Black dressed figures in through the windows, the clatter of plaster falling from warning shots fired into the ceiling. Black ski masks conceal ambiguous identities, and Claira's backpedaling squeak of wet sneakers on polished wood comes right before she slips and lands on her hip with a crash. It all happens so fast, the three men who come in through the window, come storming into Joseph's memory like unwanted invaders. But the voices, the voices are echoes of that future. "Get 'er 'round the back! Grab 'er! I'll get th' Pastor!"

Blurry, foggy, indistinct shapes of memories come drifting back. The scent of greasy food, the soreness in the side of his head, he knows that voice. But it's Claira's panicked screaming that seems louder here, that seems more terrified as she's grabbed by the hair by one of the men, hauled up to her feet and forced to endure the still warm muzzle of a gun pressed under her jaw. This isn't how it was supposed to happen.

"Claira!" In sharp contrast to the way he'd gently sent her name like a plea across the room a moment ago, Joseph's voice goes raw. Out the corner of his eye, there's the fly-screen window that leads out into the modest backyard of their home, and it would be easy— in theory, who knows how surrounded they got their home— to power his way through it, to get away. Instead, Joseph's feet carry him across the tile, slipping in coffee as if this memory— reality— thing had truly gone this way.

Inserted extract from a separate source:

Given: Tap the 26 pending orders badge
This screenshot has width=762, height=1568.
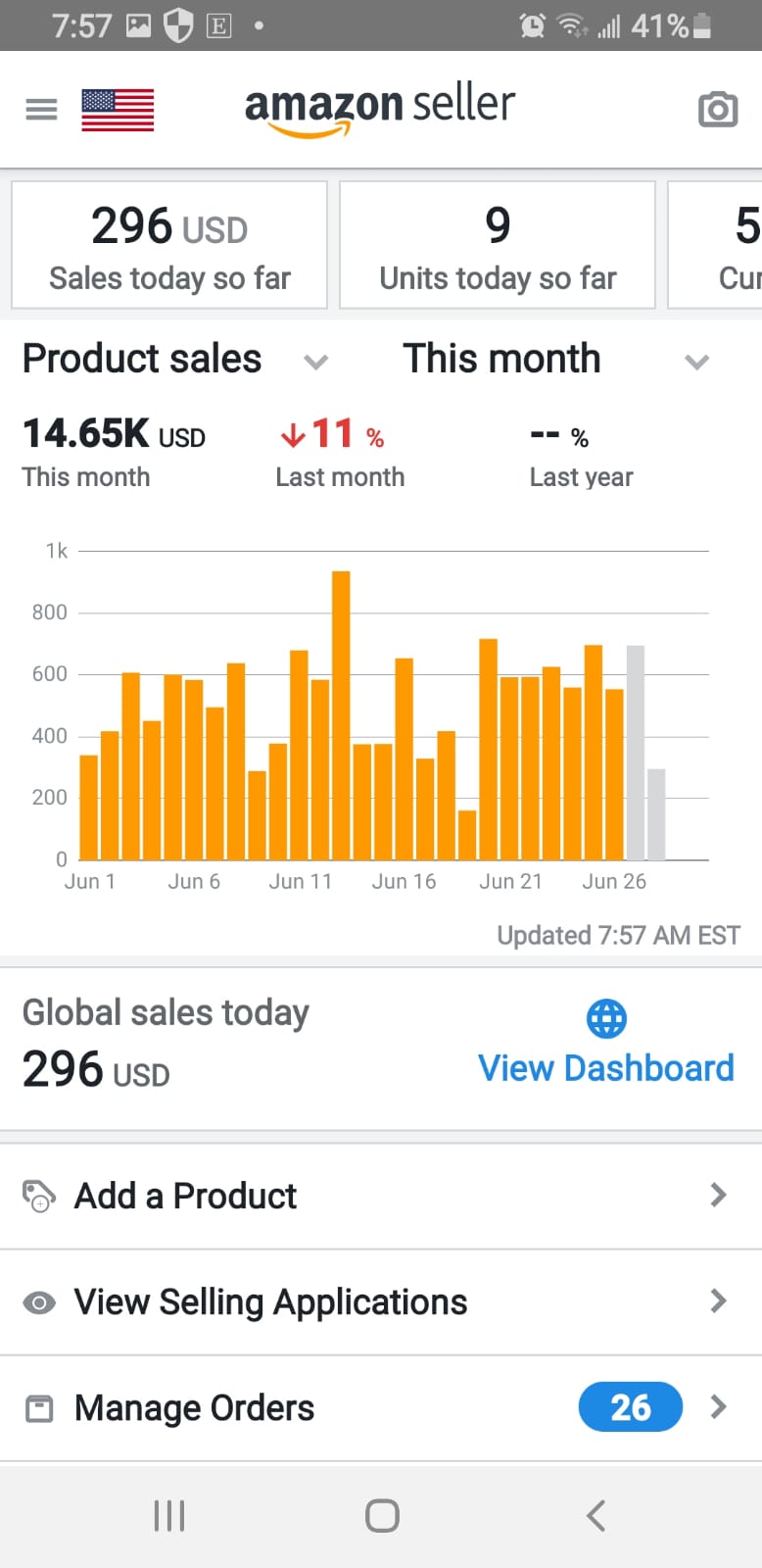Looking at the screenshot, I should click(631, 1407).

Had gotten every detail right, from the way his foot slips from under him, falters his run.

But not much more than that. He knows this, some kernel of inexplicably known knowledge. They're after him. They'll be after her. Because of what he did to her. "Get off her, you son of a— "

Said the same thing not so long ago, and the world had tilted crazy upon the cracking blow to his head. Spilled food litters the ground from this angle, and his arm hurts sharply from the impact downwards. There's no time for that now. No time to think. They have his wife. The familiarity of the voice isn't focused on, even if Joseph knows that someone is after him too.


"Well you know… if we line up enough martyrs there ain't much'a them left now is there?"

For just a moment that voice echoes wrong in the back of Joseph's mind. There's a tremor of something weak in the way it reverberates thorugh his echoing skull. But the boots that clomp in Joseph's direction are too close to his head where he lay on the hardwood floor— hardwood, not concrete— sometimes it's hard to tell one from the other when one side of reality is just as dirty and blurry as the next. Claira's screaming comes muffled as a hand wraps around her mouth, one of the men with masks leaning in to whisper a soft shhh into her ear. She struggles, and he enjoys it, slinging her around before slamming her shoulder-first into the wall by the stairs. His gun goes down, no longer pressed to her jaw but her stomach. Joseph's mind is ill-prepared to pull together the litany of unflattering whispers he offers her.

"Pastor Sumter." The approaching boot winds up to stomp down on his shoulder and force him from his side onto his back, a heel ground between pectoral and deltoid— right where it hurts. "You know, we ain't been spendin' much time lookin' for you. But I gotta' say, when you told me about your pretty little thing that left you… I never imagined she was such a sweet thing." Blue eyes stare from beyond the black of the mask, that bitter pill of a voice dripping venomous down onto the prone pastor's form.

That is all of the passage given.